“Why would he think that?”
“It’s not what he would’ve done at my age. He had to scratch and claw his way out of the gutter, as he reminds me. Then there was my mother and me to worry about.”
Payton had turned his chair to face the fish tank and was watching a school of electric-blue cichlids circle their submerged castle. “Your mother is no longer in the picture?”
“She died last November. Was carrying laundry down to our basement when she slipped. We had one of those old Philly row homes. Real narrow stairs, long fall. I didn’t find her till hours later.”
“You found her?”
“Yeah.” Clay shrugged it off. “It wasn’t great.”
“So what do you hope to do in Los Angeles?”
Clay didn’t know how to answer that. He had been so certain that Payton would lock on to the trauma of his mother’s death that the question threw him; he actually had to think about it before his mind settled on the obvious: “I want to play in a band.”
“What kind of music?”
“Oh, you know, Jimmy Buffet. Bob Marley.”
Payton grinned approvingly. “Clever. But there’s no room for pandering here.”
“I like rock in all its forms,” Clay conceded. “From Chuck Berry to Karney and the Demons.”
“Were you in a band back east?”
“Not a working one. I jammed with people, but they either didn’t have much talent or they would never show up, or they had a lot of talent and they showed up with egos as big as the Walt Whitman Bridge.”
“Welcome to the music world.”
“You play too,” Clay said.
Payton lifted his palms, as if Clay had accused him. “Alto sax. Surf rock mostly—and saying I do it part time would be flattering myself. My claim to fame was playing in a David Lynch movie. This bar scene where two characters have their hands around each other’s throats. They’re killing each other and shrieking that they love each other at the same time. And behind them on stage is a sax player blasting away—and that sax player is me.”
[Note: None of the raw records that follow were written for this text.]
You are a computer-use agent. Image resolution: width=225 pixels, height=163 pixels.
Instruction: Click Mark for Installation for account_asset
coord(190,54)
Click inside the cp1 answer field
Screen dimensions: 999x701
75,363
“Nice. And you gave all that up to sit in an office with whiny people?”
“I was only in music for the women. Sax for sex, so to speak. Three marriages later, I’ve had enough. What do you expect to get out of your music, Clay?”
“The girls are great. But for me, it’s about being heard. Music’s the universal language, right? People are moved by it. You play a fight song and they raise their fists. You croon a love ballad and they have their arms around each other. I mean, is there anything better in life than the moment before your favorite band takes the stage? The house music cuts out and the lights go down and everyone starts screaming. Thirty seconds later you’re all dancing and slamming around and singing word for word. What else does that to people? Not movies. Not paintings. Not the greatest speech ever spoken.”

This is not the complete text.